Q2: Condition (iii) has u{2l+1} although u’s exist only until 2l. Possible typo?

R2: Please note that the indexing of u starts from 0, not 1.

Q3: Additional intuition for conditions (iii) and (iv)?

R3: Condition (iii) stems from nonlinear ICA, it is basically saying that the auxiliary variable must have a sufficiently strong and diverse effect on the distributions of the latent noises, to facilitate their identifiability. Condition (iv) is derived from the work by Liu et al. (2022), aiming to constrain the function class of lambda to prevent a specific case, e.g., lambda(u) = lambda(u) + b, where b is a constant. In this scenario, the invariant part, e.g., b * Pa (parent node), leads to unidentifiability, as discussed in Corollary 3.3. We have added Section A. 10 in the revised verison for understanding our assumptions. Thanks for your suggestion.

Q4: . additive noise models are identifiable.

R4: It should be "arises from the fact that nonlinear models with additive noise models are identifiable". Thank you for your careful review. In fact, linear Gaussian models in multiple environments are generally identifiable, thanks to the assumption of independent causal mechanisms [1] [2]

[1] Ghassami, AmirEmad, et al. "Multi-domain causal structure learning in linear systems." Advances in neural information processing systems 31 (2018).

[2] Huang, Biwei, et al. "Causal discovery from heterogeneous/nonstationary data." The Journal of Machine Learning Research 21.1 (2020): 3482-3534.

Q5: About Corollary 3.2..What prevented such a condition in Theorem 3.1.

R5: Theorem 3.1 claim a complete indeitifbiality result, requiring all all coefficients to change, as modelled by Eq. (4). However, this assumption may appear strong. To assess its necessity, we introduce such a condition in Corollary 3.2 to reinforce the assumption, highlighting its indispensability for identifiability in the absence of any supplementary conditions. Moreover, as the primary motivation in this work is to capture the changes in causal influences, it is crucial to note that, in practice, these changes could be arbitrary. This implies the possibility that some causal influences remain unchanged.

R5: Assumption (iv) imposes a constraint on the function class, ensuring that $\lambda_{i,j}(\mathbf{u})$ is not non-zero constant. Corollaries 3.2 and 3.3, "Under the condition that the assumption (i)-(iv)" should be "Under the condition that the assumption (i)-(iii)". Thank you for your thorough review.
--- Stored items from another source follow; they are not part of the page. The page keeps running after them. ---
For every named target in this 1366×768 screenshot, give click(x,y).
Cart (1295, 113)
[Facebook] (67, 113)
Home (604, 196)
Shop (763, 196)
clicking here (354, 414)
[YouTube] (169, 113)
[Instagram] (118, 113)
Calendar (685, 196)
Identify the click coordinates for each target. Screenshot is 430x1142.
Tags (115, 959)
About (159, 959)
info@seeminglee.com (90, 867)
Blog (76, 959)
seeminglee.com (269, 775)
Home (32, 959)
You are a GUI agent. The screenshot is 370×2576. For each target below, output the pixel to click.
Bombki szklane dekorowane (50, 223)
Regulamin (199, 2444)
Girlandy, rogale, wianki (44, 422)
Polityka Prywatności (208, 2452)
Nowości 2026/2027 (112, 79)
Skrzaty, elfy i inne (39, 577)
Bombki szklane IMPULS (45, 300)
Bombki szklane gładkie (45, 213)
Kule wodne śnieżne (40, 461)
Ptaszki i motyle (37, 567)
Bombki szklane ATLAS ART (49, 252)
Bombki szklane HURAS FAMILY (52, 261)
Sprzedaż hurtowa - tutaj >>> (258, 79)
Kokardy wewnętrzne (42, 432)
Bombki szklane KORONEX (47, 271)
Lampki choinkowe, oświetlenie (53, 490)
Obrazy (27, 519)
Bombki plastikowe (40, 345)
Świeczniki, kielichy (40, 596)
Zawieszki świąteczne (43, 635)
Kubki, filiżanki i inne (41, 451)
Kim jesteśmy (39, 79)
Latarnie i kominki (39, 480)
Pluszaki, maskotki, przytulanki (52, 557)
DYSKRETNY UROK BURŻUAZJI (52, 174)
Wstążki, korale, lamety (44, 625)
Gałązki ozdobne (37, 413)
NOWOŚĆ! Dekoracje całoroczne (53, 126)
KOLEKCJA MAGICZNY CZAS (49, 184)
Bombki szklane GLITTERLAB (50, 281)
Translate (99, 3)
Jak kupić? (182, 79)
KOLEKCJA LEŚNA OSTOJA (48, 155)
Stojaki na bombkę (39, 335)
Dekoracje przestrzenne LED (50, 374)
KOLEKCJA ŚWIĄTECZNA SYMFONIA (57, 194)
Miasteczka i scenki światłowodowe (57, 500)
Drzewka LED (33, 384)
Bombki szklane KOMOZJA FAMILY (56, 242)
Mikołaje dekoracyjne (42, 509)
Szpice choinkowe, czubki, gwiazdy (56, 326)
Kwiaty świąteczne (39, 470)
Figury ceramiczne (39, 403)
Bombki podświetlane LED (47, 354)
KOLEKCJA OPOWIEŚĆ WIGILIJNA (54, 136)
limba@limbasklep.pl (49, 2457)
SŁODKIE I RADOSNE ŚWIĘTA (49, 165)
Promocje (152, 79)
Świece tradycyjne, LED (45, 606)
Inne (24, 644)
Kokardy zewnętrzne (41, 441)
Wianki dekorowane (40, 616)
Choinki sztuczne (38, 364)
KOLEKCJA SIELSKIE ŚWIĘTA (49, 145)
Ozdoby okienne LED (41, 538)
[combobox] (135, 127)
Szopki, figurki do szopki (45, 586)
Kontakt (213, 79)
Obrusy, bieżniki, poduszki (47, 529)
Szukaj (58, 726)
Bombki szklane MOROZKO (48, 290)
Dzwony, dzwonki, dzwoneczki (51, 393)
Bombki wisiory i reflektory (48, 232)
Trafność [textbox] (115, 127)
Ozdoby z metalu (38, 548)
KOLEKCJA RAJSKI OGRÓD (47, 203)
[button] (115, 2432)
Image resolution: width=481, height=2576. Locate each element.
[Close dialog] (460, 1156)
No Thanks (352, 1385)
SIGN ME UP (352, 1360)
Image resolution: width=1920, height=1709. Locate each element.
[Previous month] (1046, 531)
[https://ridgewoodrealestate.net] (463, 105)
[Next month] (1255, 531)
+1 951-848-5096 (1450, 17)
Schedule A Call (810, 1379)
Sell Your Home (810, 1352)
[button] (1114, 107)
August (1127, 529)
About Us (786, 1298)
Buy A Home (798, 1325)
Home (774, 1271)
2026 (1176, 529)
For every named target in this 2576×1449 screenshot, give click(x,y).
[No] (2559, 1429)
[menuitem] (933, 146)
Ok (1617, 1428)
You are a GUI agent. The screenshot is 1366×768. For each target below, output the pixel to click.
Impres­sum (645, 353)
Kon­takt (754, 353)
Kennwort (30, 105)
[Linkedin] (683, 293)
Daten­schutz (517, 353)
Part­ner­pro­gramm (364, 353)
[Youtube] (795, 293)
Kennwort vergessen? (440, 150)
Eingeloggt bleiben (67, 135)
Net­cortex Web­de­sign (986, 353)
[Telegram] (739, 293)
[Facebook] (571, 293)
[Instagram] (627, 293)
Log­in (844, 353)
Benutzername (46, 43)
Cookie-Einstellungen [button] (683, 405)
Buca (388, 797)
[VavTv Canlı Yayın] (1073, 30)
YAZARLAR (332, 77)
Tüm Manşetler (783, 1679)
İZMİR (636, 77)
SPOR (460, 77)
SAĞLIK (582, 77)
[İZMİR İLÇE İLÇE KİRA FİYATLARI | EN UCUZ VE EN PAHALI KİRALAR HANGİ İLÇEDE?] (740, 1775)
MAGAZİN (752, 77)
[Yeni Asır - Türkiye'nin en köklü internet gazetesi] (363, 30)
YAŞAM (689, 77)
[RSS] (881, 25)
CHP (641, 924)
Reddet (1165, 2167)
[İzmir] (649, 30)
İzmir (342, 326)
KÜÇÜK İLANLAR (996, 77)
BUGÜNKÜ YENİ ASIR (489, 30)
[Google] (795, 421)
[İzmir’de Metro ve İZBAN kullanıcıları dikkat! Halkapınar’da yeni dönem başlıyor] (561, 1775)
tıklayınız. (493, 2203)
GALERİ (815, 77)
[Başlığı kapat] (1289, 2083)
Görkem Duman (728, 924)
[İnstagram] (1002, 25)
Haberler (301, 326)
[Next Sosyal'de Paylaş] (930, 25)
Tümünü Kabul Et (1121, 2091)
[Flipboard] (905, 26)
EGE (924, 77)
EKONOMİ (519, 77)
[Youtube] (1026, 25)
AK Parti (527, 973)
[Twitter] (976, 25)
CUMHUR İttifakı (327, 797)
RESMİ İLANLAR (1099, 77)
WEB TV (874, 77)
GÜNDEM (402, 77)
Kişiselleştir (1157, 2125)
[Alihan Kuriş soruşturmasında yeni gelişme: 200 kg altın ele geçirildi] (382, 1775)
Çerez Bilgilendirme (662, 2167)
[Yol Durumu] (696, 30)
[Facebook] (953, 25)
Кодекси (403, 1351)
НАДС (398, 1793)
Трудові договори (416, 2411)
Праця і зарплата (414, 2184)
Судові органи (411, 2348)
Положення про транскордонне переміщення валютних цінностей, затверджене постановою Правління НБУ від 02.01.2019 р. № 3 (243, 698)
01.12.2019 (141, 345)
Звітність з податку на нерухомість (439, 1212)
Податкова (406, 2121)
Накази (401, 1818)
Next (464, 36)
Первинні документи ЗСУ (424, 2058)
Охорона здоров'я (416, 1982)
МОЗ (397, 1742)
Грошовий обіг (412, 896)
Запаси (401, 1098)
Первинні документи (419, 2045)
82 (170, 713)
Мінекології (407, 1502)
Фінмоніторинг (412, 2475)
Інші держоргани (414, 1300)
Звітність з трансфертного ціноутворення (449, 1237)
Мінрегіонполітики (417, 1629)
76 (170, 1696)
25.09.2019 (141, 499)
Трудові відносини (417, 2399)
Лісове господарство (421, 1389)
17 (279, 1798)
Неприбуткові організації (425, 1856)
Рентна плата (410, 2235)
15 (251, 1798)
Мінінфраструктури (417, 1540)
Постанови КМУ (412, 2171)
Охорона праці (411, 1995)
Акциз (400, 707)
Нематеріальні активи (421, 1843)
Q6: .Where is z hidden on the RHS..

R6: Again, that is an excellent question. As non-Gaussian noise lacks an analytically tractable solution in general, we model the prior distribution $p(z|u)$ using $p(\lambda, n|u)$, this is because z can be entirely represented by $\lambda$, $n$, and $u$, as further elaborated in Eq. (14). More deeply, from the perspective of independent causal mechanisms, the latent noise variables $n$ need not to be independent of the coefficient $\lambda$, given $u$, since they both correspond to the mechanism generating the effect on latent causal variables. However, considering the challenges in modeling the complicated dependence between $n$ and $\lambda$, and the challenges in optimization, we employ an approximate implementation, as shown in the second line of Eq. (6), which assumes their independence.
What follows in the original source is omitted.